The next day after I was fueled with a big ass coffee, I was offered a job to run a spin studio. And I took it. Timing is funny isn’t it? I went on to manage that spin studio with a twinkle in my eye of opportunity and a different lifestyle. The lifestyle was unbeatable. But, the question is, was I fulfilled?

Since then, I’ve moved to California to live with my fiancé. We are now going through another time of change and movement. After job hunting with zero bites for over a year, he was offered 4 jobs in one week. While I feel like I just arrived, we’re ready for it.

So I’m left to wonder, what am I supposed to do?
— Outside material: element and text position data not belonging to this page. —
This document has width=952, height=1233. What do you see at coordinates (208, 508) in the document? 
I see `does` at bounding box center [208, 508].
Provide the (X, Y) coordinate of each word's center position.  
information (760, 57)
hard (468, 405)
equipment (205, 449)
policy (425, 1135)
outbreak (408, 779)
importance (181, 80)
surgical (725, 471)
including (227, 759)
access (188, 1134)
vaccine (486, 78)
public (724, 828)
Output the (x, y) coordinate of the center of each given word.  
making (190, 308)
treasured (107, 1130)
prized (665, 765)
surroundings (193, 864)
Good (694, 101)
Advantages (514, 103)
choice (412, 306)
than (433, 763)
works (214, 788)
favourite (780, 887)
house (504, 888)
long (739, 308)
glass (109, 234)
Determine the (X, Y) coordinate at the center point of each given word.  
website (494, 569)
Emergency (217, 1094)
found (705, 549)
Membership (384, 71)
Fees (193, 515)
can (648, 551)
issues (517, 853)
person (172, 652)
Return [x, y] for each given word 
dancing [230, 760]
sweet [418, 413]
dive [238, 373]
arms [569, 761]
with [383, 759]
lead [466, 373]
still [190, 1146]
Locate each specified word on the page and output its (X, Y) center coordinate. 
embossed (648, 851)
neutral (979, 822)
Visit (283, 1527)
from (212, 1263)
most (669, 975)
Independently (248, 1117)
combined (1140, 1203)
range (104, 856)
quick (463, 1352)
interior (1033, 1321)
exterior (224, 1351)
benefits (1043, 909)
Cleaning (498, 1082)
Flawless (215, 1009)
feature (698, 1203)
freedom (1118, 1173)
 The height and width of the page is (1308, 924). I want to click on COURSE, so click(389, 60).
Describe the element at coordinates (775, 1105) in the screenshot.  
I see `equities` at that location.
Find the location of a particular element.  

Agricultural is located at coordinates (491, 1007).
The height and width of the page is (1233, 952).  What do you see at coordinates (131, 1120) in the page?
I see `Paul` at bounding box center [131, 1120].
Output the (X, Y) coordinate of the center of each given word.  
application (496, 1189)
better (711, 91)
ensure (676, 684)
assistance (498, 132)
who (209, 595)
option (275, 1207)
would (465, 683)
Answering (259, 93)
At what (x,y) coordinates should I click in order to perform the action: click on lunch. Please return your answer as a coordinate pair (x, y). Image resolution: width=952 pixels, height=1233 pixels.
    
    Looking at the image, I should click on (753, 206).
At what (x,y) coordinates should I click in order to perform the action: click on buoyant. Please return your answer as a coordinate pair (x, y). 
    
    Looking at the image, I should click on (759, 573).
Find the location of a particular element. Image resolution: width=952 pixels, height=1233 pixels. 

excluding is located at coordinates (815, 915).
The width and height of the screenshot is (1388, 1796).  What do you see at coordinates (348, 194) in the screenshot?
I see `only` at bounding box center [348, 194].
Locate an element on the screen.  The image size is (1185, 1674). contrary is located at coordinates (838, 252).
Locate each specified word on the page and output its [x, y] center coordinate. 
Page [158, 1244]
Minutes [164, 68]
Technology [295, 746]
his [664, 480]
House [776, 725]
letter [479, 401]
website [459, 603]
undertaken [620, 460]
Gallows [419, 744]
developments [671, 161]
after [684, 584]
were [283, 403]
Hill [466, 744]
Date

I know two things.

  • I love fitness.
  • I love people.

That’s it. That’s all I am for sure of in terms of a job or career. All of the traditional self-help books you read suggest that you wake up some random morning and just KNOW. Know exactly what you are meant for in this life in one single moment. I don’t believe it. I can’t believe it. If I do, then I have no meaning. I refuse to accept that. So, I am creating my own answer. I believe I’m not meant to do one thing. I believe I’m meant to go through the journey of life with a positive outlook and soak it all up. Someone told me once that if you run out of opportunity in life, you said no. I choose to say yes. I choose to be curious.